La mort de Myriam Makeba a bouleversée le monde au-delà la sphère musicale. On s’en souvient encore, comme si c’était hier. Elle avait 76 ans. Mais, sa présence rassurait. Elle a vécu et traversé tant d’évènements sans pour autant abdiquer dans sa lutte. Ainsi sa mort montrait que le continent perdait là une figure féminine emblématiquement puissante. Une icône doublée d’une influence considérable, au-delà des mers. Sept ans après, nous nous inclinons devant sa mémoire pour toutes ces années de luttes et d’abnégation pour un mieux vivre ensemble et une justice équitable dans un monde plus juste. Un cœur bon, une âme sensible, et une artiste hors pairs dont l’itinéraire a tant à enseigner à la nouvelle génération. Il nous était donc impossible de rester insensible à la commémoration de sa disparition.
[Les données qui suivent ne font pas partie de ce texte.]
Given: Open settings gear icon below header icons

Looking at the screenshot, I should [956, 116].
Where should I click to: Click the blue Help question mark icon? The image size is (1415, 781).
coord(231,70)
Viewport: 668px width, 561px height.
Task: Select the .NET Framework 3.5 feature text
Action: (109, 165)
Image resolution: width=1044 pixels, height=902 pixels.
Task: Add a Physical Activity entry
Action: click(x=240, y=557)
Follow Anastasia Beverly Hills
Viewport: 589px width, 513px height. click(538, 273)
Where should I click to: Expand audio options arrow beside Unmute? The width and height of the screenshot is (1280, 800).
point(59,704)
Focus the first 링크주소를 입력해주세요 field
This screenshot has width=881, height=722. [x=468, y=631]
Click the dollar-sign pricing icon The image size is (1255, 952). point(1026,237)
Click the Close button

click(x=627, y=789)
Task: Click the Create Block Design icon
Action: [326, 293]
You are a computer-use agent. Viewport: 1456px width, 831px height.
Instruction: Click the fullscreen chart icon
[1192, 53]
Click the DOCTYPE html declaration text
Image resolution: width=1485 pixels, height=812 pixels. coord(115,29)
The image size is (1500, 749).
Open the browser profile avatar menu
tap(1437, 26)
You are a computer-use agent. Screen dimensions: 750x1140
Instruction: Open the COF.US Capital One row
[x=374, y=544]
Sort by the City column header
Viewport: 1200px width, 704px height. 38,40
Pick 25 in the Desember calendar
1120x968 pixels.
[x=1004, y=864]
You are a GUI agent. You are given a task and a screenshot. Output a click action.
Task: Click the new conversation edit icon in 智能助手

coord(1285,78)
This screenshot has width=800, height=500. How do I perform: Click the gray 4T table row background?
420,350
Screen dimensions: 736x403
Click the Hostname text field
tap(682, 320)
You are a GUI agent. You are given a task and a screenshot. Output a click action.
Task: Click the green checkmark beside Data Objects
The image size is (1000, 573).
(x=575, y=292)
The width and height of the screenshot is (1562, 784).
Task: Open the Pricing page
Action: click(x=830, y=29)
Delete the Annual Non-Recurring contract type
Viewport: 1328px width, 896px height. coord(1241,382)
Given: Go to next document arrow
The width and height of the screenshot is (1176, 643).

Dans un autre registre, le prix des Cinq continents de la francophonie se prépare activement, au moment où vous lisez ces lignes. Plus que quelques jours avant que le nom du lauréat ou de la lauréate soit dévoilé par Jean Marie Gustave Le Clezio, président du jury. L’aboutissement de plusieurs mois de lectures, de discussions intenses et passionnantes et bien sûr de présélections. Pour la première fois, le Congo, par le biais de l’Association culture Elongo participe à cette belle aventure littéraire. Un comité de lecture congolais a vu le jour à la même occasion, favorisant ainsi le partage des expériences créatrices autour du livre, des belles lettres et du débat littéraire.